One of the reasons it's difficult to dismiss Christine Blasey Ford's sexual assault allegation against Brett Kavanaugh is that the California professor isn't just asking senators to take her at her word. As the Judiciary Committee is discovering, Ford's attorneys are eager to bolster her claim with sworn declarations.
Attorneys for Christine Blasey Ford -- who is scheduled to testify Thursday before the Senate Judiciary Committee about her accusations of sexual assault against President Donald Trump's Supreme Court nominee Brett Kavanaugh -- have given to the committee four sworn declarations from individuals who say she told them of the attack years ago.The signed documents -- from Ford's husband and three friends -- were sent to the Senate Judiciary Committee on Tuesday night and obtained by NBC News Wednesday morning.
USA Today was the first to report on these testimonials.
It's worth emphasizing that these are not just witnesses who were willing to go on the record. The documents submitted by Ford's attorneys make clear that these four people made their sworn declarations "under the penalties of perjury."
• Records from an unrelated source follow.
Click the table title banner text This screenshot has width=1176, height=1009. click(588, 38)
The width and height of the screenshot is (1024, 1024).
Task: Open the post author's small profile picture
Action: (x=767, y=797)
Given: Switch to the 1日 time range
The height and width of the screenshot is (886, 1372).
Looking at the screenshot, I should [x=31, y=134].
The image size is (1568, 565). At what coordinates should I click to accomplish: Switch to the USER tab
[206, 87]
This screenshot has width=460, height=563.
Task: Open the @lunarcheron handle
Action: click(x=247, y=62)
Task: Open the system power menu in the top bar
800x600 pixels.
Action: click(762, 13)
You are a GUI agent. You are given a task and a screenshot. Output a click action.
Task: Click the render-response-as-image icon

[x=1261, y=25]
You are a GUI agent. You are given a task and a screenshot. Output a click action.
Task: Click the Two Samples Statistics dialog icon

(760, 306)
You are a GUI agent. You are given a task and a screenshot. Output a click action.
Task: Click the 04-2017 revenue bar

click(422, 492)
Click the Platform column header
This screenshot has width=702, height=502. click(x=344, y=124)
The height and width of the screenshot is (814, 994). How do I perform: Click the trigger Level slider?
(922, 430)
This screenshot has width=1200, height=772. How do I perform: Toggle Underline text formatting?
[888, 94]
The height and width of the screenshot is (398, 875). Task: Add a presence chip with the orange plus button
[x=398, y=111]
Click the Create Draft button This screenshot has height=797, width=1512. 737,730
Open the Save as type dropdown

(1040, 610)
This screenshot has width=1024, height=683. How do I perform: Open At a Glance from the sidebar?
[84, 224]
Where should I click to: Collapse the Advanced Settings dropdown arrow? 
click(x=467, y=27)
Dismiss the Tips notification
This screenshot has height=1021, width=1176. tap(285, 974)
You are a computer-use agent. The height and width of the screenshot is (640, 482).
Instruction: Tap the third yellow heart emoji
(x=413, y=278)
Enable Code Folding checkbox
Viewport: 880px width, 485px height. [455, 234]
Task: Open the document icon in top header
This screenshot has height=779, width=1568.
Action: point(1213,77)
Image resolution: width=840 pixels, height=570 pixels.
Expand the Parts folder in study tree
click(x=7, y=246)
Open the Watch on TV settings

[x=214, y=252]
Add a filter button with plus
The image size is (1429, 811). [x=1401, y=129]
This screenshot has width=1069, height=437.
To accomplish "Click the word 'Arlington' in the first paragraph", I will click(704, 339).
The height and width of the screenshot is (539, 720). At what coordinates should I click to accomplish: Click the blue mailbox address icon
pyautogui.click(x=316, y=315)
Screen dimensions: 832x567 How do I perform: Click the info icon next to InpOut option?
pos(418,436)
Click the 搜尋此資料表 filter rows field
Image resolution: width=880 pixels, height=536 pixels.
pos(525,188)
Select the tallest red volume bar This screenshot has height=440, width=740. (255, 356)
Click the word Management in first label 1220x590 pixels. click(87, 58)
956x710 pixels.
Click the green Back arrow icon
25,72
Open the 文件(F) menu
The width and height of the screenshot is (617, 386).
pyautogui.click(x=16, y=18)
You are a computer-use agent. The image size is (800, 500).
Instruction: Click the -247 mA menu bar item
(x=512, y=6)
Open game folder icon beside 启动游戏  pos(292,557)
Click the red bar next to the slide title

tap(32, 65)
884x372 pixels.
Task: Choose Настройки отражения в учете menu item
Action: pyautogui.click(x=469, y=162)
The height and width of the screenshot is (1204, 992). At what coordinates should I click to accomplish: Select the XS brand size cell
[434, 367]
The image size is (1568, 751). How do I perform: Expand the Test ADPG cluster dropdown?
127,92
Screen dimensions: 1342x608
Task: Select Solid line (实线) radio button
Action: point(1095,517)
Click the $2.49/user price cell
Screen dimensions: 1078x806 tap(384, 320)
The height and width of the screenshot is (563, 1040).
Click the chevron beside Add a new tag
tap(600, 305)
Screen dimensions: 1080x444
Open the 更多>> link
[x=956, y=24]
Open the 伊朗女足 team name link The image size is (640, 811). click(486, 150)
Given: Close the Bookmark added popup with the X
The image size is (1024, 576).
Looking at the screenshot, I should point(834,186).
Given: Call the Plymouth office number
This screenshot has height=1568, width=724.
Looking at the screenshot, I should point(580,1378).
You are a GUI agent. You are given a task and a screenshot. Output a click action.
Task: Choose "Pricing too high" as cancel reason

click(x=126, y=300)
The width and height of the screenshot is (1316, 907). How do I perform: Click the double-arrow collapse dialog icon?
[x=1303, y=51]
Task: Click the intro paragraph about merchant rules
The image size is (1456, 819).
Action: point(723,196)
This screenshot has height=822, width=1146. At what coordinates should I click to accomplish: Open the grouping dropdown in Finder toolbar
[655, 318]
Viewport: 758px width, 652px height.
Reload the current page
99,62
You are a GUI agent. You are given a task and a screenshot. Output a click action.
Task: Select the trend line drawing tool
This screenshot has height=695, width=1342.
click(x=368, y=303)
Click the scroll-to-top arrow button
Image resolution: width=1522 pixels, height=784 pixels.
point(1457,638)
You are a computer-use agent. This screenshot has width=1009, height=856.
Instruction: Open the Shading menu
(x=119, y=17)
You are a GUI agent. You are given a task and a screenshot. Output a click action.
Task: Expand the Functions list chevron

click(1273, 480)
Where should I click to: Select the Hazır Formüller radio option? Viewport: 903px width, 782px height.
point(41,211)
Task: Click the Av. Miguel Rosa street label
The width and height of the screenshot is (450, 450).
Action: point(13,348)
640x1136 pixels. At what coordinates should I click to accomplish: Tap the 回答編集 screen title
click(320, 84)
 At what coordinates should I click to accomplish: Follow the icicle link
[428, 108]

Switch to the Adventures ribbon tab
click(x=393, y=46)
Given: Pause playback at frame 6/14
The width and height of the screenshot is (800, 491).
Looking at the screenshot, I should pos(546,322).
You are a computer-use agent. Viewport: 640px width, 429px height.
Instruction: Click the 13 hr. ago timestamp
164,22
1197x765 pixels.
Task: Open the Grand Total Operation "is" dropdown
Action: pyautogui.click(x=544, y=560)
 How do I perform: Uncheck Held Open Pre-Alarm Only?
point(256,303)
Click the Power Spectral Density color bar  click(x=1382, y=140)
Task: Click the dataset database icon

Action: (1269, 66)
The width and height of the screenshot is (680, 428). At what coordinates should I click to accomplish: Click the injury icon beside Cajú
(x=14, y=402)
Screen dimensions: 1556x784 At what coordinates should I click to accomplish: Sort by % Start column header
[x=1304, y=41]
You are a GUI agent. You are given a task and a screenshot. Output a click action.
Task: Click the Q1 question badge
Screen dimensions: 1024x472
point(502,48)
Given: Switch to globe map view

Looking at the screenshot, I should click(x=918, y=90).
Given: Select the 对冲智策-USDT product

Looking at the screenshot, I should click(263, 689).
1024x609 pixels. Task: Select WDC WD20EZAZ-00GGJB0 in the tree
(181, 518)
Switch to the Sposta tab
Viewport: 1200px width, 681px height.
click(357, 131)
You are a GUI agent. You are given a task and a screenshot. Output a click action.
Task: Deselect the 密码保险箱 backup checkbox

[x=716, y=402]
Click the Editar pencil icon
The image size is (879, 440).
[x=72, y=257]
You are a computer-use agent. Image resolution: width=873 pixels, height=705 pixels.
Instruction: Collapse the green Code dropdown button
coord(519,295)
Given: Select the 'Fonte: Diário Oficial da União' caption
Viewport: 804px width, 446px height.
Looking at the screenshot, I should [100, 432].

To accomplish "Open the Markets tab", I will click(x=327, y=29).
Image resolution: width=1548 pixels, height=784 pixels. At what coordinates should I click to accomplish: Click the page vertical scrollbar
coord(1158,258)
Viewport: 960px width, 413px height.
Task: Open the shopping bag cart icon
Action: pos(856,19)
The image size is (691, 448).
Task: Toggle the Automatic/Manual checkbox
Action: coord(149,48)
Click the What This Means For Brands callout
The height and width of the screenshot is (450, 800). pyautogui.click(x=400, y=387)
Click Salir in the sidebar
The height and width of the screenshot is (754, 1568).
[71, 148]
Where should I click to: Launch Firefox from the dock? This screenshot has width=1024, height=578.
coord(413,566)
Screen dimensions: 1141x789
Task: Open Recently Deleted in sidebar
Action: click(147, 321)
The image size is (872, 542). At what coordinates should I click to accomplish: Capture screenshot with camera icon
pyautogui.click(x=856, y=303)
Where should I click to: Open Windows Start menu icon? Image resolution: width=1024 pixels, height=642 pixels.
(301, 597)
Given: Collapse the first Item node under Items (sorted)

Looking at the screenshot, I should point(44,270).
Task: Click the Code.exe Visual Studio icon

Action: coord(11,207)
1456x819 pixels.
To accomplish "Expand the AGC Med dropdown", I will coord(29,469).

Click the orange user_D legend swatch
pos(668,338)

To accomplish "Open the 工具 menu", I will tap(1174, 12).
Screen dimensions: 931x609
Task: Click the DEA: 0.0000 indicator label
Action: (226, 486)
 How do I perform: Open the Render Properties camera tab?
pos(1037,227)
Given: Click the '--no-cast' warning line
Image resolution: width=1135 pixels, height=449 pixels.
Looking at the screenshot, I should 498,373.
As of the declarations themselves, each predate Kavanaugh's Supreme Court nomination. One Ford friend, for example, said she told him of the alleged incident two years ago. Another friend pointed to a conversation from 2013.
In theory, the Senate Judiciary Committee could hear from each of the four -- a group that includes Ford's husband, who learned the details of the alleged attack during a therapy session six years ago -- at tomorrow's hearing.
That, however, will not happen. The committee's Republican majority has decided to hear from Ford and Kavanaugh -- and no one else.